Reverse current is another security risk. In normal conditions, distribution from power source is passed by busbar system to the devices with interconnection with voltage regulators and control units. In case of malfunction there is possibility for reverse current to occur.
Let’s find out more about it thanks to this article that our member Mile kindly sent us.
When we have reverse current situation, something is wrong with DC generator. So, generator fails and cannot provide electrical power and starts consuming current instead of providing it. Obviously, when this situation happens, generator is becoming a load to electrical distribution.
Basically, there are two methods for protection, reverse current cut-out relay and reverse current circuit breaker.
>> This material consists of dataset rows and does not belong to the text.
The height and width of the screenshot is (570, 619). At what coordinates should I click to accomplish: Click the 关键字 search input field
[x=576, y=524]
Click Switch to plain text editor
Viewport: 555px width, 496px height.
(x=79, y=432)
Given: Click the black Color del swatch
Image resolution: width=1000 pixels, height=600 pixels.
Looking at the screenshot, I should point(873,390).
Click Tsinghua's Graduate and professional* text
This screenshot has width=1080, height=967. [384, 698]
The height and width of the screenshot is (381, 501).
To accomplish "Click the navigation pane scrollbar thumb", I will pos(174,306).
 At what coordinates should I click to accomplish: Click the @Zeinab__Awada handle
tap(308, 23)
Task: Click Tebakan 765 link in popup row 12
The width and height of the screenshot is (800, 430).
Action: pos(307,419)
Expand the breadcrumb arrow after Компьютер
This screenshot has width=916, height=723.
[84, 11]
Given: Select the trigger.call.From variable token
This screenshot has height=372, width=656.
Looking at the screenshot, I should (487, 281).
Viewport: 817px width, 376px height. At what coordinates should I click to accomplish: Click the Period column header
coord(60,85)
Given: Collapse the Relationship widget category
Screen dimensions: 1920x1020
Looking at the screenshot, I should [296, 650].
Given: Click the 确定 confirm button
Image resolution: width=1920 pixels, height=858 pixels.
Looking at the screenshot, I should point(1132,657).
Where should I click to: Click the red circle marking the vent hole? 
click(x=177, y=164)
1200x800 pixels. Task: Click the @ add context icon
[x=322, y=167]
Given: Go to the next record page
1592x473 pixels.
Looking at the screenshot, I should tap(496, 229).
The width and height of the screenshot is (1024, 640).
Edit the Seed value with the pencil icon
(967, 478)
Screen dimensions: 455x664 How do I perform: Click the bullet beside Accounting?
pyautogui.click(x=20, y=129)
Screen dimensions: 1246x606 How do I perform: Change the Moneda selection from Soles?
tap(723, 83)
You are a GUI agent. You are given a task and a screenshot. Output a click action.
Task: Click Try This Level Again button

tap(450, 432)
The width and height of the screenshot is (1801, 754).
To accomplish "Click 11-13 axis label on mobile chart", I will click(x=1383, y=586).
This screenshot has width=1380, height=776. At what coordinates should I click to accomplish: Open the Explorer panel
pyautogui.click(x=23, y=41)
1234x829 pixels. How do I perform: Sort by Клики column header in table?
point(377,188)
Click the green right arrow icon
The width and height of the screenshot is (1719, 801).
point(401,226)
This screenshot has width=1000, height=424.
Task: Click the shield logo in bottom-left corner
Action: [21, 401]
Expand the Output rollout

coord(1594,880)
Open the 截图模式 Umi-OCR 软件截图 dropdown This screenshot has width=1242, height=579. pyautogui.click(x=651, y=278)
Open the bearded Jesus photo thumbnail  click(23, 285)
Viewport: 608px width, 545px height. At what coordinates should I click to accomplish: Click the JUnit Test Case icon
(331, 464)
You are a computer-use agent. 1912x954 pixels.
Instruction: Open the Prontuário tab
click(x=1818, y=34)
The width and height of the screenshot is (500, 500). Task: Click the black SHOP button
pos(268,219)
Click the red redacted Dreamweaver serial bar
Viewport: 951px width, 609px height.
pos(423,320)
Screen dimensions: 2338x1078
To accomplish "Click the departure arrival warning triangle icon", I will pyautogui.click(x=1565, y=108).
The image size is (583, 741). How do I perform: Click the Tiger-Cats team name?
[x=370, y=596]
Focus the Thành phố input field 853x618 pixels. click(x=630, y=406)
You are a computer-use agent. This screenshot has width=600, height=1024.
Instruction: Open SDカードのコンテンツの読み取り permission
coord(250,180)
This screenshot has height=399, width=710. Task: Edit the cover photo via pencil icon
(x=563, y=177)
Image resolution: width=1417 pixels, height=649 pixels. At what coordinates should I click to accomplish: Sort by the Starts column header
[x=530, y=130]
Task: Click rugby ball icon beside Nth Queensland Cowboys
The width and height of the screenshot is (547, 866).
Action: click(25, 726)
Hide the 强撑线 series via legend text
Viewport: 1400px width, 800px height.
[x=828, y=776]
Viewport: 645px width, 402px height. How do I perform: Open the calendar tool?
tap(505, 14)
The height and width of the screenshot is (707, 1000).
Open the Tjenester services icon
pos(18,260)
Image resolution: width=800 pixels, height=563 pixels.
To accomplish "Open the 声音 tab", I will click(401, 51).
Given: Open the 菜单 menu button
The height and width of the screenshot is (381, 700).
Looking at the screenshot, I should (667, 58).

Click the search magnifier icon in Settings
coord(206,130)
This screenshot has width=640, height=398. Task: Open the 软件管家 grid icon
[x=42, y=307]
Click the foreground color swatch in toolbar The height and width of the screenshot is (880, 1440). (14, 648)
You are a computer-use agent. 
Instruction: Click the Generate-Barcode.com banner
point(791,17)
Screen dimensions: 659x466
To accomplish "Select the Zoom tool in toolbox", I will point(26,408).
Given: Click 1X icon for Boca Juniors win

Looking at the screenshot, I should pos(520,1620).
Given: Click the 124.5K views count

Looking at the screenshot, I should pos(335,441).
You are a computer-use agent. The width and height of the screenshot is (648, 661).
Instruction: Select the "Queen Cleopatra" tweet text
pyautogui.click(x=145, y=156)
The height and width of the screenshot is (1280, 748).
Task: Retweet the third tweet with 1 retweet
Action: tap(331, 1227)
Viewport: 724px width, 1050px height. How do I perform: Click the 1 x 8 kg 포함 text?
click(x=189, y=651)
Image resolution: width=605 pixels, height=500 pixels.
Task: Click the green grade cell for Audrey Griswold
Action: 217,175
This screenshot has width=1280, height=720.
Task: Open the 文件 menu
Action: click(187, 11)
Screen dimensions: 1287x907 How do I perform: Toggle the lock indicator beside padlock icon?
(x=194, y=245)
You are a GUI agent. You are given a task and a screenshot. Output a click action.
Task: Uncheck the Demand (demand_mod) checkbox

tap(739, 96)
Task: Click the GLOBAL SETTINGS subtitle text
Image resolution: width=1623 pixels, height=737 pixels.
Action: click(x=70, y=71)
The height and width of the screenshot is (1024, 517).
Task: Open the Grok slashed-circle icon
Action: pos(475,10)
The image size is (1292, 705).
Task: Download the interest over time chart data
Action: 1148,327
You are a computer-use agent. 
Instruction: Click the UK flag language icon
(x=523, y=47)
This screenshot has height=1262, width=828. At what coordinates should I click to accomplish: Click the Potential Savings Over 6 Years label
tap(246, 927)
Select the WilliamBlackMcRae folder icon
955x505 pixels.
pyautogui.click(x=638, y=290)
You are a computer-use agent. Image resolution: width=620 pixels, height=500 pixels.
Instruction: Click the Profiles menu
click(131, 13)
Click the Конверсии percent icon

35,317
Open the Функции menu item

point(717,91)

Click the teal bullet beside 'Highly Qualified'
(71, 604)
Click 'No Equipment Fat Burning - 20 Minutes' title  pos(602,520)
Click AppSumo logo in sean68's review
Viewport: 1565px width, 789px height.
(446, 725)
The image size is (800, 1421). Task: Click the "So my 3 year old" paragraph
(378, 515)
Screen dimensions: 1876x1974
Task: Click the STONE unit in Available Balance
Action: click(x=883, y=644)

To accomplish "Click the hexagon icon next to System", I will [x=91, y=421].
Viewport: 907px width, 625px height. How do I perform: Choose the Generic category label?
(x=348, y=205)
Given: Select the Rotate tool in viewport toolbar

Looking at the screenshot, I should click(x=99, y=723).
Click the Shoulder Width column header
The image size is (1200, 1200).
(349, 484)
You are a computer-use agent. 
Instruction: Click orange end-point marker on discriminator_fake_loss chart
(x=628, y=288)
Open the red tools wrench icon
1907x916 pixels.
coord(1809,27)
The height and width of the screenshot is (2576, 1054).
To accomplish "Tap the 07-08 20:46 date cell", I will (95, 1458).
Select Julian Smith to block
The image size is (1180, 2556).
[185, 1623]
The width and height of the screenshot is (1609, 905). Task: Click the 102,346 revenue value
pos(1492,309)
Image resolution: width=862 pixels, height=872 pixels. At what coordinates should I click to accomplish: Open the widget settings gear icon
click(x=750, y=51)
Reverse current cut-out relay
This relay is used as part of voltage regulator and you can see it in the Picture 1. The reverse current relay is in most cases incorporated in three-unit regulator together with voltage regulator and current limiter. The purpose is to prevent current from battery and feeding the generator. The relay consists of two coils on one core and spring-controlled armature.
There are two coils: one for voltage which is in parallel with generator and another one for current in series with generator. Apparently, the voltage coil is energized when generator reaches operational voltage.
As you can see from the Picture 1, when generator starts, operating voltage is rising up, and first winding (voltage winding) will cause sufficient magnetism and then close the contacts of relay. So, in this situation we have turn on generator on aircraft busbar, and we also have battery charging because generator is connected to the battery too.
However, in malfunction situation, when output voltage of generator is below value of battery voltage, we have current discharging from battery. Obviously, reverse current situation occurs. Evidently, current now flows in opposite direction, and it is energizing the current winding, relay is switched off and we turn off the generator from electrical distribution.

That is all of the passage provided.